Department store chain, Myer, has lifted profits 5.3 per cent to 62.8 million in its first half results, though saw sales slumped in the face of “aggressive competition with heavy discounting both before and after Christmas and patchy consumer confidence”.
Sales declined 0.6 per cent to $1,784.6 million with second quarter sales down 1.3 per cent to 1,065.4 million.
Operating gross profit margin declined by 41 basis points to 38.3 per cent while CODB/Sales improved by 77 basis points to 30.2 per cent.
EBITDA increased by 2.7 per cent to $142.2 million.
“Myer delivered encouraging sales around the key trading periods of spring racing and Christmas offset by subdued sales during the stocktake sale, resulting in modest comparable store sales growth for the half,” said Richard Umbers, CEO and MD, Myer.
Umbers said sales performance during the stocktake sale was influenced by both implementing a strategy of reducing markdown dependency and the emergence of widespread discount fatigue among consumers.
Sales in concessions grew by $76.5 million to $386.2 million while sales in Myer Exclusive Brands (MEBs) were down by $39.4 million to $300.2 million, which ‘continued the shift in mix resulting from the strong customer response to concession brands and weaker performance in MEBs”.
“We are well progressed in the rollout of upgraded installations and service models for three MEB master brands; Basque, Piper and Blaq across 33 stores,” said Umbers, who asserted “customers have responded well” to the launch of Myer’s new store at Warringah Mall with sales per square metre up 38 percent compared to FY2014 when the store last traded without centre disruption.

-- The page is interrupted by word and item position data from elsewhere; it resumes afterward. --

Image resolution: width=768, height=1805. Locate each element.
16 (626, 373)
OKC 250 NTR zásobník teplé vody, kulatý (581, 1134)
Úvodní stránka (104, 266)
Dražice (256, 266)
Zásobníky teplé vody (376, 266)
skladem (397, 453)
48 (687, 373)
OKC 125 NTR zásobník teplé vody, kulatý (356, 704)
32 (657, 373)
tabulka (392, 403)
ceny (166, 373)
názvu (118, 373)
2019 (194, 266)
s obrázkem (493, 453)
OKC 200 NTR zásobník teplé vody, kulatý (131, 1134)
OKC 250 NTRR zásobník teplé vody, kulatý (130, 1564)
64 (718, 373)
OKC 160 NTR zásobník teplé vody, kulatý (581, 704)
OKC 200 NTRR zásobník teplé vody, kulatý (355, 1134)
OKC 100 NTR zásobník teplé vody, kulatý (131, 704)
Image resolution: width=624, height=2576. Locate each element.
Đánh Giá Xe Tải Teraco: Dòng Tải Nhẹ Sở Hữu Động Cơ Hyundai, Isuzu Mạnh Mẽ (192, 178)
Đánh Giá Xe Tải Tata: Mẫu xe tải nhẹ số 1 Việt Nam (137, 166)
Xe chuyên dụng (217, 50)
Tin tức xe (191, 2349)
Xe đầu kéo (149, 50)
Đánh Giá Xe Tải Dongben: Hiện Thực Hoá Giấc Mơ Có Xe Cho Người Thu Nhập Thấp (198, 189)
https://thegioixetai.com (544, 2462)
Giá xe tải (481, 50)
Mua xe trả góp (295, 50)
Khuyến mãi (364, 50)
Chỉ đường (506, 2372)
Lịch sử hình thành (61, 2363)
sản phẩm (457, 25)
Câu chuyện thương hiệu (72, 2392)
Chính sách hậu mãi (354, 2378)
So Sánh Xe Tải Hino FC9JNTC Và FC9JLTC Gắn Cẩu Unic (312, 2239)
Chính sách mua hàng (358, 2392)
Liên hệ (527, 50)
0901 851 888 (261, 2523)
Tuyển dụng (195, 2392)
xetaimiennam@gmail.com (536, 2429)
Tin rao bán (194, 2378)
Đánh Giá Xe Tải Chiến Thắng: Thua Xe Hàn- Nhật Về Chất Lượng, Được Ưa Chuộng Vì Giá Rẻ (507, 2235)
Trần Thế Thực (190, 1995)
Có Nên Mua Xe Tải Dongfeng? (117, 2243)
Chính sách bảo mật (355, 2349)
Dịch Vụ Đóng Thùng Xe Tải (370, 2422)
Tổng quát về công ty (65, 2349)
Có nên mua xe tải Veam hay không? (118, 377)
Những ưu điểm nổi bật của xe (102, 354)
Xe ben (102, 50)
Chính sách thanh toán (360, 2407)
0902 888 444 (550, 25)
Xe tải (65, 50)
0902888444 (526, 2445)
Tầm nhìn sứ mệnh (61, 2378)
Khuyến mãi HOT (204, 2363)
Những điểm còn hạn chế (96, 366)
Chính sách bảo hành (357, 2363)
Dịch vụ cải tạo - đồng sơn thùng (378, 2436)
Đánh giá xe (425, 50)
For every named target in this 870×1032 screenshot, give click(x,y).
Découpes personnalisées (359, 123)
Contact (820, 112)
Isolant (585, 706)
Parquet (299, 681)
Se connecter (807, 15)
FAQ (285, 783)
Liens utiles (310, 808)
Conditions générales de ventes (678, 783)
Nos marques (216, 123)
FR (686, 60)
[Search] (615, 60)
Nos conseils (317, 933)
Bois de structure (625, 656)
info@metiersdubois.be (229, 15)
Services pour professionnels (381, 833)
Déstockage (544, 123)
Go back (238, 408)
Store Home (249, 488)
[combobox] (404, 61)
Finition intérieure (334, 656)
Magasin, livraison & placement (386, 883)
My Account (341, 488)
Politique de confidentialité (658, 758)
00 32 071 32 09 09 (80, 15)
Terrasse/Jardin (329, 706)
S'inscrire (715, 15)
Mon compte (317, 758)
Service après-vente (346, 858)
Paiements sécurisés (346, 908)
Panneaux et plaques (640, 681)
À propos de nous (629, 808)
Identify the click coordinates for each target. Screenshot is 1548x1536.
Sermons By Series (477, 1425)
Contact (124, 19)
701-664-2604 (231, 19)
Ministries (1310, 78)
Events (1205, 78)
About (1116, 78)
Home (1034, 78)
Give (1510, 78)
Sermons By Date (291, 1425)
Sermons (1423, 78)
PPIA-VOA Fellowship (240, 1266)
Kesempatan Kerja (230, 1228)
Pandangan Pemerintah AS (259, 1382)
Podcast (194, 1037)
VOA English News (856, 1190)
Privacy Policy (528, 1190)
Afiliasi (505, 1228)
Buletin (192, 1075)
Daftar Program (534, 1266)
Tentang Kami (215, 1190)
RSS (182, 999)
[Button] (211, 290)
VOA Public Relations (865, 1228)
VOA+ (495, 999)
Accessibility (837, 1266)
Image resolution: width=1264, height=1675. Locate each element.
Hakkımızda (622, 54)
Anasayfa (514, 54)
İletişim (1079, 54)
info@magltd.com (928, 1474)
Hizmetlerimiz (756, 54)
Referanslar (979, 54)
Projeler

“During the period, the merchandise range was further enhanced with the introduction of approximately 700 new or upgraded installations,” he said.
Myer’s online business grew sales by 48 per cent during the half, which Umbers attributed towards a better online CX “together with significant improvements in pick, pack and fulfilment”.
“The focus on store footprint optimisation continued with the recent closure of three stores at Wollongong, Brookside and Orange.
The department store chain has also trimmed its support office operations, recently handing back over a third of the space at 800 Collins Street.
“We continue to make good progress in developing a simplified business model,” said Umbers. “This is demonstrated by the rollout to stores of a workforce management system, more simplified administration processes for store back office and the appointment of external providers to manage our customer support centre and digital services.
“This result also demonstrates the strength of Myer’s balance sheet and operating cash flows which support our ongoing investment in the strategy while at the same time generating returns to shareholders,” he said.
Myer said sales in January and February were below expectations with January being the low point, and “based on the expectation that those conditions do not return” that it would achieve sales and profit growth over the remainder of the year.
“We are 18 months into our five year transformation and I am pleased with the progress we have made,” said Umbers. “We are a better and stronger company as a result of the New Myer strategy”.